-- BEGIN DATASET EXTRACT --

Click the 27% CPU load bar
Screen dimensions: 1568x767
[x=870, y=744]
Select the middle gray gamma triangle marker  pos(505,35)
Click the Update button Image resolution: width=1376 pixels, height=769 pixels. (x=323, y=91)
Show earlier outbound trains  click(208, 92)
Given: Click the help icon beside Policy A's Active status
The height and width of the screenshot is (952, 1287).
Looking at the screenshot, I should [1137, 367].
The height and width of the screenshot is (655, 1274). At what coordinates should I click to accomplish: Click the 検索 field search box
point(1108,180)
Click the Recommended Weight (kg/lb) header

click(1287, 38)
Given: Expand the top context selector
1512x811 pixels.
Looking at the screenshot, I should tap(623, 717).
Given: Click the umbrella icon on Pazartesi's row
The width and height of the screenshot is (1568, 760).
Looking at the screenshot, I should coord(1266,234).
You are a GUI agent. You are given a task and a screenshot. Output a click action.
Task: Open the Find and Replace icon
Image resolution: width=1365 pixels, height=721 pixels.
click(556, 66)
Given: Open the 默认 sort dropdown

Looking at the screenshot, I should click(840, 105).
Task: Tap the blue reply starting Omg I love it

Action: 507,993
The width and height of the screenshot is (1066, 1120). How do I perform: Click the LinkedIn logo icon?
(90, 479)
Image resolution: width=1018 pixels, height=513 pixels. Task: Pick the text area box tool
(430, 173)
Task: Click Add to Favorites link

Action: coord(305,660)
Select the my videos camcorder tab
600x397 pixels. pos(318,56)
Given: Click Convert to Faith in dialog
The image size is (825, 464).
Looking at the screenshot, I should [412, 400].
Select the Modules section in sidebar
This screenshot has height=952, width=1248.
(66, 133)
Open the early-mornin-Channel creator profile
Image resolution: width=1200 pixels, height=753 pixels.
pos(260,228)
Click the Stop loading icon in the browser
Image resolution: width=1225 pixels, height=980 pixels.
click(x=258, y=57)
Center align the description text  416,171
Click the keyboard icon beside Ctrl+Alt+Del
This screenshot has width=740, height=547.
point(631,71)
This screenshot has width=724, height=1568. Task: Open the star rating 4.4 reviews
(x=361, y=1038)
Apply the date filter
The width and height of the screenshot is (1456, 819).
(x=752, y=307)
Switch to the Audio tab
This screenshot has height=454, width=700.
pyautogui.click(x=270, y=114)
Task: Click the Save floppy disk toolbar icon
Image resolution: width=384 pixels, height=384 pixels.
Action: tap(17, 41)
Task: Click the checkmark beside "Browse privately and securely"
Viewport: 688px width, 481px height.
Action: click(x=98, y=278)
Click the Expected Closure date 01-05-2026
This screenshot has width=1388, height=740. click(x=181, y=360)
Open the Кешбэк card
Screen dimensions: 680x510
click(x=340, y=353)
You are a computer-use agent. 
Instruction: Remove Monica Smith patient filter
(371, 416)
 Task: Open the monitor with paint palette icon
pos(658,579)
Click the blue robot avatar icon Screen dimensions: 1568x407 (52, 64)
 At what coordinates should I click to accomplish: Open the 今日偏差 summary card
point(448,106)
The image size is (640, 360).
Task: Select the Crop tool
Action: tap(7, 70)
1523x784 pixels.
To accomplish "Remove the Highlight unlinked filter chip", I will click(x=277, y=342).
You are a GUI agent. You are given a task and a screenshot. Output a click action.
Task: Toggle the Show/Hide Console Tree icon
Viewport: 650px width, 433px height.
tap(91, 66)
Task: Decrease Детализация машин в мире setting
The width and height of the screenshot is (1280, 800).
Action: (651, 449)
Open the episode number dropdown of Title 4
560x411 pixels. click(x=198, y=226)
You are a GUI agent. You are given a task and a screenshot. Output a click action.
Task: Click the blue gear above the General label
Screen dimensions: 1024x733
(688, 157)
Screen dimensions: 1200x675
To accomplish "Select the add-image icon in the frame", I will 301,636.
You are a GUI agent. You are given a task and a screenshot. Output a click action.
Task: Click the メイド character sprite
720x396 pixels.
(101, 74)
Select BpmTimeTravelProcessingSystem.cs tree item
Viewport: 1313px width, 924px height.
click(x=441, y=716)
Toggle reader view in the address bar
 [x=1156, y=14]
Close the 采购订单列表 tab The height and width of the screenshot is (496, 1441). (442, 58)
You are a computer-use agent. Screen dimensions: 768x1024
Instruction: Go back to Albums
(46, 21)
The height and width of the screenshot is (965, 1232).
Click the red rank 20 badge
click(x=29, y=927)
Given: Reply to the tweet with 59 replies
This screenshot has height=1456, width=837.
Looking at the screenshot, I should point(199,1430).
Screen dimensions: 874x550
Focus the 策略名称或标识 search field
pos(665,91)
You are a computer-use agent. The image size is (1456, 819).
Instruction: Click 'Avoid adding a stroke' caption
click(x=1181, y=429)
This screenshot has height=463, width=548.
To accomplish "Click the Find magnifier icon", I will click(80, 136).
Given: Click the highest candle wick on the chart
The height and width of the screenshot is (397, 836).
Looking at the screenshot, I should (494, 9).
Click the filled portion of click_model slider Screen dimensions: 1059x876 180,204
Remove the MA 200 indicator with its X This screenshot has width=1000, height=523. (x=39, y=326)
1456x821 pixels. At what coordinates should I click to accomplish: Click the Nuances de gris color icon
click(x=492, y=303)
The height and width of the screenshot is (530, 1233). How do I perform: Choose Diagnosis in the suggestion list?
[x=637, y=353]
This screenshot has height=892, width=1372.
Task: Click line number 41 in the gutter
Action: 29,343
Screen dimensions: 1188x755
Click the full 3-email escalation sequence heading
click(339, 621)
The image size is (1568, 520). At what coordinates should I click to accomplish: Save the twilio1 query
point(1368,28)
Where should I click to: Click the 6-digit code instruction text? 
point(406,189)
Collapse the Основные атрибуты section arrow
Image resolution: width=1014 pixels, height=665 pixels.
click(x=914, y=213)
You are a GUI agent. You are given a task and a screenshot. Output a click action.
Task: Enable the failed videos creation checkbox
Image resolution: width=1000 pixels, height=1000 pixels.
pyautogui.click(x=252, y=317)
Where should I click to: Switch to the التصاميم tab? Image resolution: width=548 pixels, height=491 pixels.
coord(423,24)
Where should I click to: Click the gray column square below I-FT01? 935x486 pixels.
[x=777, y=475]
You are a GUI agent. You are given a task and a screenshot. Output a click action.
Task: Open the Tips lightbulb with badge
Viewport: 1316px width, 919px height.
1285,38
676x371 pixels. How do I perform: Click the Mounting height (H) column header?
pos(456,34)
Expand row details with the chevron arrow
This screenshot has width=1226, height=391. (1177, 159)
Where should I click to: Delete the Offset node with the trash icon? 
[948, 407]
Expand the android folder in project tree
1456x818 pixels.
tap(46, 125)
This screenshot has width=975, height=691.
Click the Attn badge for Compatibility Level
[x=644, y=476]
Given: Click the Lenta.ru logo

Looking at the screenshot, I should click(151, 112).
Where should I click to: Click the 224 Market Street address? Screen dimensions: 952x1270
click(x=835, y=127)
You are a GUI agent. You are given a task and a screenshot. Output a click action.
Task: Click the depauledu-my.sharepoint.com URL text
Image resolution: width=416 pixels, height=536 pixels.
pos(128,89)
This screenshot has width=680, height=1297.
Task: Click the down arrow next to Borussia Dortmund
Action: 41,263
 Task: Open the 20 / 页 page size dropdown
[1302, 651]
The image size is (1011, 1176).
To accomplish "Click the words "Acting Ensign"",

-- END DATASET EXTRACT --

**SET TASK:**
Arrange the lines of the records above as a numbered list, starting with the line that contains "1523x784 pixels." and going on through the line that contains "Remove the MA", with any blank lines left out.

**EXERCISE ANSWER:**
1. 1523x784 pixels.
2. To accomplish "Remove the Highlight unlinked filter chip", I will click(x=277, y=342).
3. You are a GUI agent. You are given a task and a screenshot. Output a click action.
4. Task: Toggle the Show/Hide Console Tree icon
5. Viewport: 650px width, 433px height.
6. tap(91, 66)
7. Task: Decrease Детализация машин в мире setting
8. The width and height of the screenshot is (1280, 800).
9. Action: (651, 449)
10. Open the episode number dropdown of Title 4
11. 560x411 pixels. click(x=198, y=226)
12. You are a GUI agent. You are given a task and a screenshot. Output a click action.
13. Task: Click the blue gear above the General label
14. Screen dimensions: 1024x733
15. (688, 157)
16. Screen dimensions: 1200x675
17. To accomplish "Select the add-image icon in the frame", I will 301,636.
18. You are a GUI agent. You are given a task and a screenshot. Output a click action.
19. Task: Click the メイド character sprite
20. 720x396 pixels.
21. (101, 74)
22. Select BpmTimeTravelProcessingSystem.cs tree item
23. Viewport: 1313px width, 924px height.
24. click(x=441, y=716)
25. Toggle reader view in the address bar
26.  [x=1156, y=14]
27. Close the 采购订单列表 tab The height and width of the screenshot is (496, 1441). (442, 58)
28. You are a computer-use agent. Screen dimensions: 768x1024
29. Instruction: Go back to Albums
30. (46, 21)
31. The height and width of the screenshot is (965, 1232).
32. Click the red rank 20 badge
33. click(x=29, y=927)
34. Given: Reply to the tweet with 59 replies
35. This screenshot has height=1456, width=837.
36. Looking at the screenshot, I should point(199,1430).
37. Screen dimensions: 874x550
38. Focus the 策略名称或标识 search field
39. pos(665,91)
40. You are a computer-use agent. The image size is (1456, 819).
41. Instruction: Click 'Avoid adding a stroke' caption
42. click(x=1181, y=429)
43. This screenshot has height=463, width=548.
44. To accomplish "Click the Find magnifier icon", I will click(80, 136).
45. Given: Click the highest candle wick on the chart
46. The height and width of the screenshot is (397, 836).
47. Looking at the screenshot, I should (494, 9).
48. Click the filled portion of click_model slider Screen dimensions: 1059x876 180,204
49. Remove the MA 200 indicator with its X This screenshot has width=1000, height=523. (x=39, y=326)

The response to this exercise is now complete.